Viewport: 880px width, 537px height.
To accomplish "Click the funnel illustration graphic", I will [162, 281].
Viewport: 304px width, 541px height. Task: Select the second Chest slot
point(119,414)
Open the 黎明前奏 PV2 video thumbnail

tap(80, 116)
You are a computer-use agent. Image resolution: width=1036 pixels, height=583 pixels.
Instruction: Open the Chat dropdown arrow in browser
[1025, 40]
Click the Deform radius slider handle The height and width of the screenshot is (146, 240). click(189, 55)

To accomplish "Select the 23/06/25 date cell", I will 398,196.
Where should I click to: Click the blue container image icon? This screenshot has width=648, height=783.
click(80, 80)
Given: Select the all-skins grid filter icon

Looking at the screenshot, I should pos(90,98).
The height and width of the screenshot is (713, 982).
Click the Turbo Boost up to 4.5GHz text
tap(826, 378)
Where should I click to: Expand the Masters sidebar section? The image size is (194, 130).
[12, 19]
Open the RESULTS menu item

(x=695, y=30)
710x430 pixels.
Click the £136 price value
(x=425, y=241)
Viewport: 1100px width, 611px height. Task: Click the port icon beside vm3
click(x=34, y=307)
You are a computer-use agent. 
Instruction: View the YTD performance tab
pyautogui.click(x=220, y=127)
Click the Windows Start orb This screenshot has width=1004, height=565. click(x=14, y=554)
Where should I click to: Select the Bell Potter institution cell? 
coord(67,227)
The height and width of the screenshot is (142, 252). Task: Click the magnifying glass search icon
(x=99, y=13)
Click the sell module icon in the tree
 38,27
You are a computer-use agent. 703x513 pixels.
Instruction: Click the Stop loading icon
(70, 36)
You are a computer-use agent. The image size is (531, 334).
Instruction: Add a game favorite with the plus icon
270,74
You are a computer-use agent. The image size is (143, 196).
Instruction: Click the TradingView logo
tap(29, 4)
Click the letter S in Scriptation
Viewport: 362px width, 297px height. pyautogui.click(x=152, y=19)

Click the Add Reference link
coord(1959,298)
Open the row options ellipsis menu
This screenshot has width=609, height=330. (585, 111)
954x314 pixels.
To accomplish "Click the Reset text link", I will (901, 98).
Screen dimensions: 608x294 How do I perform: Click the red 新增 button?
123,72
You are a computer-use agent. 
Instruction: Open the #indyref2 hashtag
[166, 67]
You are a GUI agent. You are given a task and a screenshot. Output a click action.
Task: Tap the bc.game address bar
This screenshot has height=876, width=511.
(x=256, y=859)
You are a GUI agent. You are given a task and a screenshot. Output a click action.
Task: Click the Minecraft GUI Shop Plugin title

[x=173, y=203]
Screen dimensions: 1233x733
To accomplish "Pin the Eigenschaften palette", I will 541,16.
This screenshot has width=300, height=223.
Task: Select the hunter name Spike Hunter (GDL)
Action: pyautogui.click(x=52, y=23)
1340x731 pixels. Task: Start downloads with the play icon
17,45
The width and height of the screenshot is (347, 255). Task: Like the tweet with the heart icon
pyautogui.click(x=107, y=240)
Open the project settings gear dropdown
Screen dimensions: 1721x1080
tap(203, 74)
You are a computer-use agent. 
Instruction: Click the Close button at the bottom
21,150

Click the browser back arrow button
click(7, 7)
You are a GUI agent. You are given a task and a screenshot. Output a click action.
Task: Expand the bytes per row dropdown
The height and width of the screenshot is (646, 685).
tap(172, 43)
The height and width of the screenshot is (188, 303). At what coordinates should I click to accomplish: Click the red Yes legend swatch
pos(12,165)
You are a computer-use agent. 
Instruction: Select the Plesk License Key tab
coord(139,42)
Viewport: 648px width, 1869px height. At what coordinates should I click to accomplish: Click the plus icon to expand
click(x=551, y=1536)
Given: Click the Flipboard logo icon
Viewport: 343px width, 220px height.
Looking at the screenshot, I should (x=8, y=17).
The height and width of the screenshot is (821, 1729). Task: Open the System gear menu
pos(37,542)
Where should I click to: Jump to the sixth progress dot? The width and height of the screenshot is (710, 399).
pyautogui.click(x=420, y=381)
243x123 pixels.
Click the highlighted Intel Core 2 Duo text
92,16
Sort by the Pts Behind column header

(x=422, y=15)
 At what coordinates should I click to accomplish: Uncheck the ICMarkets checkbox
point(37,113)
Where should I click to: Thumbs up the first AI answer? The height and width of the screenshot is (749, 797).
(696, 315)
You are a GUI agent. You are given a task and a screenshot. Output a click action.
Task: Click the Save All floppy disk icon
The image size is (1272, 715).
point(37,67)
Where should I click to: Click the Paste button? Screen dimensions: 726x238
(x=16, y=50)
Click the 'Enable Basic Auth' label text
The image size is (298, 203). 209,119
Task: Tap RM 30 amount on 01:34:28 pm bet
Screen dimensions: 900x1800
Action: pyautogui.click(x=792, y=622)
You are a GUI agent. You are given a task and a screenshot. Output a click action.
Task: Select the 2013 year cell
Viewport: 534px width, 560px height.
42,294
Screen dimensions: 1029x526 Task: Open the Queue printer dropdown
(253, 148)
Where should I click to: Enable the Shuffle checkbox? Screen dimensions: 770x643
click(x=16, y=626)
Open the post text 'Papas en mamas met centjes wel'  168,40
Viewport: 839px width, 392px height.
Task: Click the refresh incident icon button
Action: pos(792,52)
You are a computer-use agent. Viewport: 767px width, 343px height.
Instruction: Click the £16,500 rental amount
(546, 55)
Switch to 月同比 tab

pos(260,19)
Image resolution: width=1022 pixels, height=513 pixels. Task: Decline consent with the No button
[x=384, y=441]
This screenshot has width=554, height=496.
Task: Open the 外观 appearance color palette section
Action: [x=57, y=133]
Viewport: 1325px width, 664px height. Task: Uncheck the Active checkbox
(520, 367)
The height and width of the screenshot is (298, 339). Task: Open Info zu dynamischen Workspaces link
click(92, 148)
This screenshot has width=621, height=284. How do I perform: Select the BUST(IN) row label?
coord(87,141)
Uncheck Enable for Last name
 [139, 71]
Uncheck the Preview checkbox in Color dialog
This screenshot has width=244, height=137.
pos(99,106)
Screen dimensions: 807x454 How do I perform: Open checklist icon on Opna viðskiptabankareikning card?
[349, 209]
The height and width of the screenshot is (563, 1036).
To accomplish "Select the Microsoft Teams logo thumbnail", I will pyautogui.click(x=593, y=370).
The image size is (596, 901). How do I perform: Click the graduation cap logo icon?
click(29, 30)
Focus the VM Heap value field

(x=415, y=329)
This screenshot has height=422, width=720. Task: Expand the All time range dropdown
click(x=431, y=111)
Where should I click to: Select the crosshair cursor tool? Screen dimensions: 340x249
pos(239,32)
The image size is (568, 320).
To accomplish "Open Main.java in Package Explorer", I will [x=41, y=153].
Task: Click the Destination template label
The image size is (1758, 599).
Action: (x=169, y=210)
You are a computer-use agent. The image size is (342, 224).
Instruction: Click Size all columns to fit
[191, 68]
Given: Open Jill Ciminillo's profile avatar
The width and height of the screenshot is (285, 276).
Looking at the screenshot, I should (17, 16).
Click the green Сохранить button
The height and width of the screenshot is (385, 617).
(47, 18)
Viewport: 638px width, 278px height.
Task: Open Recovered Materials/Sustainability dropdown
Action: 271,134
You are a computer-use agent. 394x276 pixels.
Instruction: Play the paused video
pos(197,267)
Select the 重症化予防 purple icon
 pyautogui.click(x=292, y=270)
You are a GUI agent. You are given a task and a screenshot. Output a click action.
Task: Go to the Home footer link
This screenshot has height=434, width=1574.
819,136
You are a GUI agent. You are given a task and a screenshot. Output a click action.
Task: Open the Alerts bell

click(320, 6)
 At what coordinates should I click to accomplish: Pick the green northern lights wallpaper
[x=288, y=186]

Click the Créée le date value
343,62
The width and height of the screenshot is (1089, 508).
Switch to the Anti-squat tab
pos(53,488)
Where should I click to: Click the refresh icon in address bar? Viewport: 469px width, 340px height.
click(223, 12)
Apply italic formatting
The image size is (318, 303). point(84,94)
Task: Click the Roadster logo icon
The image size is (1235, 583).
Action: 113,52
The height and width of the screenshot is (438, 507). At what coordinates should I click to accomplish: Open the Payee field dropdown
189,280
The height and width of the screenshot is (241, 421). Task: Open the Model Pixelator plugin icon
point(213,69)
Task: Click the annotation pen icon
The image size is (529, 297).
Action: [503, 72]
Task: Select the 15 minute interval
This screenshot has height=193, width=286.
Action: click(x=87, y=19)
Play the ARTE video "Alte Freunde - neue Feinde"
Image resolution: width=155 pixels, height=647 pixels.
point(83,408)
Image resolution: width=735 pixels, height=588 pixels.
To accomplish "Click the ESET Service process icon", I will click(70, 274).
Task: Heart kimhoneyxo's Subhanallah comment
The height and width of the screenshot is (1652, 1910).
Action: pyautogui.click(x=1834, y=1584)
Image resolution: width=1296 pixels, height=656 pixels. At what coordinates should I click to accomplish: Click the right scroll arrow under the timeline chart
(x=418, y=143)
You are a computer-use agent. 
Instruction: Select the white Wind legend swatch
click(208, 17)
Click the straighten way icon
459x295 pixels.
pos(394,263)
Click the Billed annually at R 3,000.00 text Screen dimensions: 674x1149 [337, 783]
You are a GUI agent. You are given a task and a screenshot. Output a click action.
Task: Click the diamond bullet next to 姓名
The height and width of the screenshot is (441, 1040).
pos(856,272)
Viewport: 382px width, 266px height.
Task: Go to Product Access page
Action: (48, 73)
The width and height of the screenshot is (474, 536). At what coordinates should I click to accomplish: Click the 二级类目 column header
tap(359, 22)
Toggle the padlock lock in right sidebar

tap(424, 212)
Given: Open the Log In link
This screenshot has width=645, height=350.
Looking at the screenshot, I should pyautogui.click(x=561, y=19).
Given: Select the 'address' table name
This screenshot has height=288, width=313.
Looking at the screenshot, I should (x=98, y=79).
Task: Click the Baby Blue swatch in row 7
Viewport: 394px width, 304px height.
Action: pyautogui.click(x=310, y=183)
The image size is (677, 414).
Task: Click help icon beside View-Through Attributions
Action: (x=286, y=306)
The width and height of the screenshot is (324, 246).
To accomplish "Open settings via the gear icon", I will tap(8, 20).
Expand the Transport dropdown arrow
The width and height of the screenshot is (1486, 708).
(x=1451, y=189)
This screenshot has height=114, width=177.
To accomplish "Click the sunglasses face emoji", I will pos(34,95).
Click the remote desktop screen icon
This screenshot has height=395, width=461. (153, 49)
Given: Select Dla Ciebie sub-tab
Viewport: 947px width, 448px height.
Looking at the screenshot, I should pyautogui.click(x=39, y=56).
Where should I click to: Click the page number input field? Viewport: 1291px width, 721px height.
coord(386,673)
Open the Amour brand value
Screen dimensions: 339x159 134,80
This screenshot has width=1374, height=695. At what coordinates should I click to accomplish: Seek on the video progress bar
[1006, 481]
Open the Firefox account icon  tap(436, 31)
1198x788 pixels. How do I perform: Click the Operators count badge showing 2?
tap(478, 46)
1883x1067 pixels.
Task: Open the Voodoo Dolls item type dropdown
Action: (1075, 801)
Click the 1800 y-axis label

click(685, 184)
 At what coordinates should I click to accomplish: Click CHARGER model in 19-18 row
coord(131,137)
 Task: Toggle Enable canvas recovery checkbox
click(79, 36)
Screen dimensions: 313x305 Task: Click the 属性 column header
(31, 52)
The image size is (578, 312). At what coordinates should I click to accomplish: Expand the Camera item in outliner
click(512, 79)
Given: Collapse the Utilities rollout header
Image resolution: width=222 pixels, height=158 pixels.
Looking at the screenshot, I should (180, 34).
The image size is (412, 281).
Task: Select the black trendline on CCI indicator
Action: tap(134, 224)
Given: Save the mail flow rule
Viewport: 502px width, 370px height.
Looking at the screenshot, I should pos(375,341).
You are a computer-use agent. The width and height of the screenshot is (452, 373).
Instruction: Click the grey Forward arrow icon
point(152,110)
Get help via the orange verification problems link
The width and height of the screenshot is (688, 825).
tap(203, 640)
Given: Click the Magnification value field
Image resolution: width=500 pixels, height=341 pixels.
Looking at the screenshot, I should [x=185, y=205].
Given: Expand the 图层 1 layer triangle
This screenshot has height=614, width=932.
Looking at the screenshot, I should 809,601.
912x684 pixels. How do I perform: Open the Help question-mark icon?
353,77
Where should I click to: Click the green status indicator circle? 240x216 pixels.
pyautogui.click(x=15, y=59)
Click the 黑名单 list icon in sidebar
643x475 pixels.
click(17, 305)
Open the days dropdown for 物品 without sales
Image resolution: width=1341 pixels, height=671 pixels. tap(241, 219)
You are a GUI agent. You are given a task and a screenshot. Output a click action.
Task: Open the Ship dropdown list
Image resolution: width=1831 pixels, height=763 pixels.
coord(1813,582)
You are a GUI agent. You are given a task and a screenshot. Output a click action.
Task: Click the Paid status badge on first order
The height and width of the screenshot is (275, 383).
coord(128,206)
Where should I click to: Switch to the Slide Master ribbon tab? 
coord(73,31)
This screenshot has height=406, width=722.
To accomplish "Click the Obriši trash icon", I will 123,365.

----------------------------------------

■ **Problem to work on**
Proceeding from the line containing "Task: Click the Destination template label" through the line containing "You are a computer-use agent. 394x276 pixels.", transcribe the lines above exactly, both end lines included.

■ **Solution to the exercise**
Task: Click the Destination template label
The image size is (1758, 599).
Action: (x=169, y=210)
You are a computer-use agent. The image size is (342, 224).
Instruction: Click Size all columns to fit
[191, 68]
Given: Open Jill Ciminillo's profile avatar
The width and height of the screenshot is (285, 276).
Looking at the screenshot, I should (17, 16).
Click the green Сохранить button
The height and width of the screenshot is (385, 617).
(47, 18)
Viewport: 638px width, 278px height.
Task: Open Recovered Materials/Sustainability dropdown
Action: 271,134
You are a computer-use agent. 394x276 pixels.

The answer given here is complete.